→ **Information given**
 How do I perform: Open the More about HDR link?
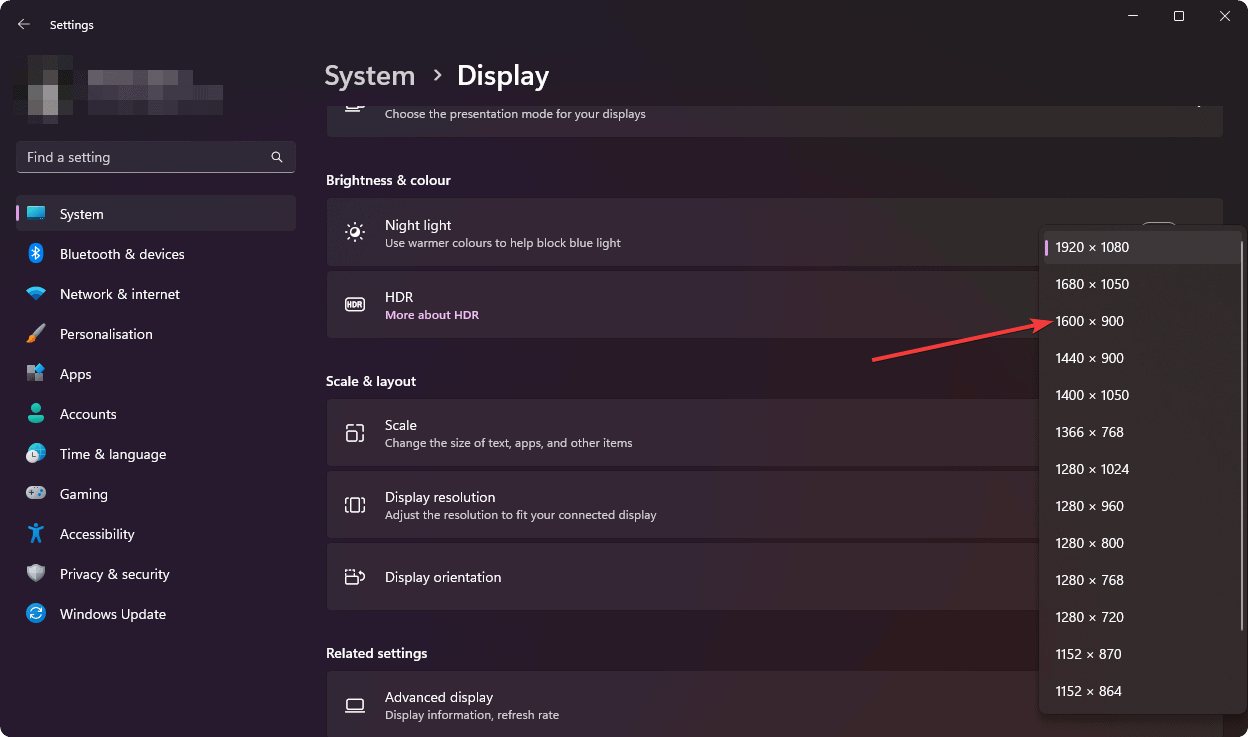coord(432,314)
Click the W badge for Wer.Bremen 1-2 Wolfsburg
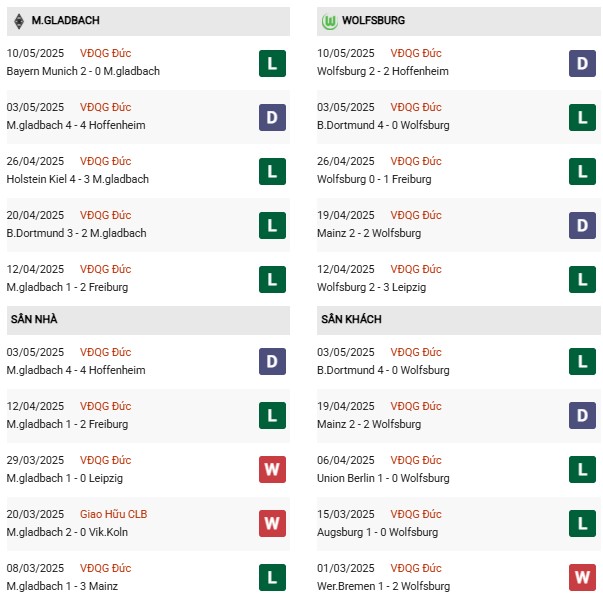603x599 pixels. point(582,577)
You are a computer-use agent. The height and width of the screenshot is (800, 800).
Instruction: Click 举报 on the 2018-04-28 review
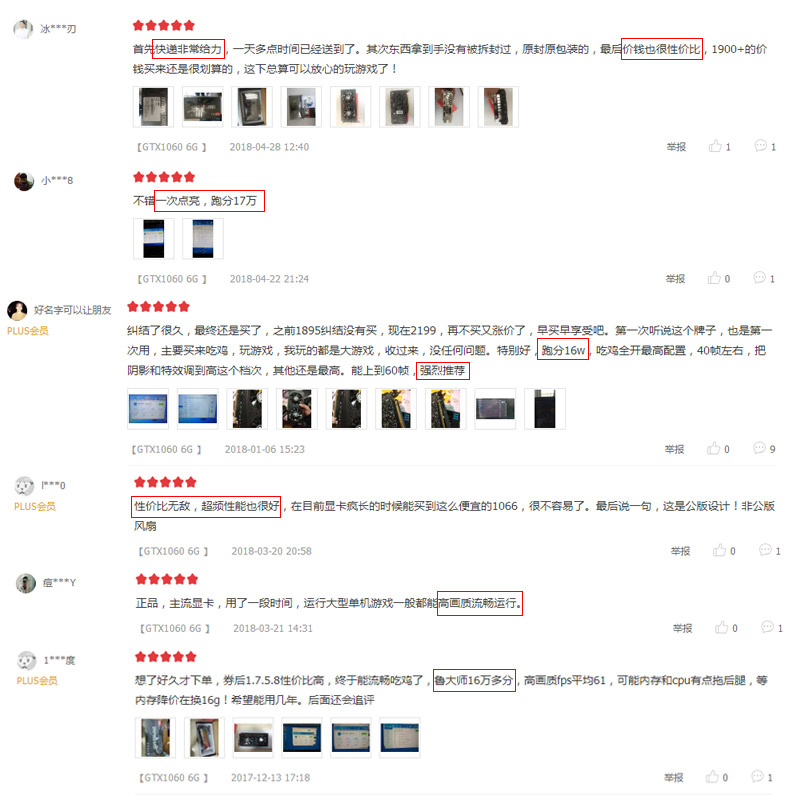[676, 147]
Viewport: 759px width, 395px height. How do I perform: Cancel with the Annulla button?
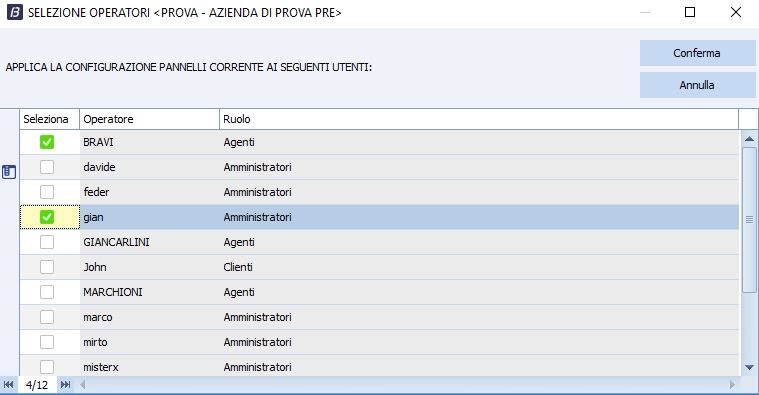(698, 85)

...

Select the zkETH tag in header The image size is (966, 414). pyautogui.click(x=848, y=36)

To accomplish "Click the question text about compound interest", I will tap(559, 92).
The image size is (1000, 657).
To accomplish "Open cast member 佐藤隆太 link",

→ **About this task**
Give back exactly the lines of the listing above that run from the line with "The image size is (1000, 657)." to the line with "cast member 佐藤隆太", inclusive.

→ **Worked solution**
The image size is (1000, 657).
To accomplish "Open cast member 佐藤隆太 link",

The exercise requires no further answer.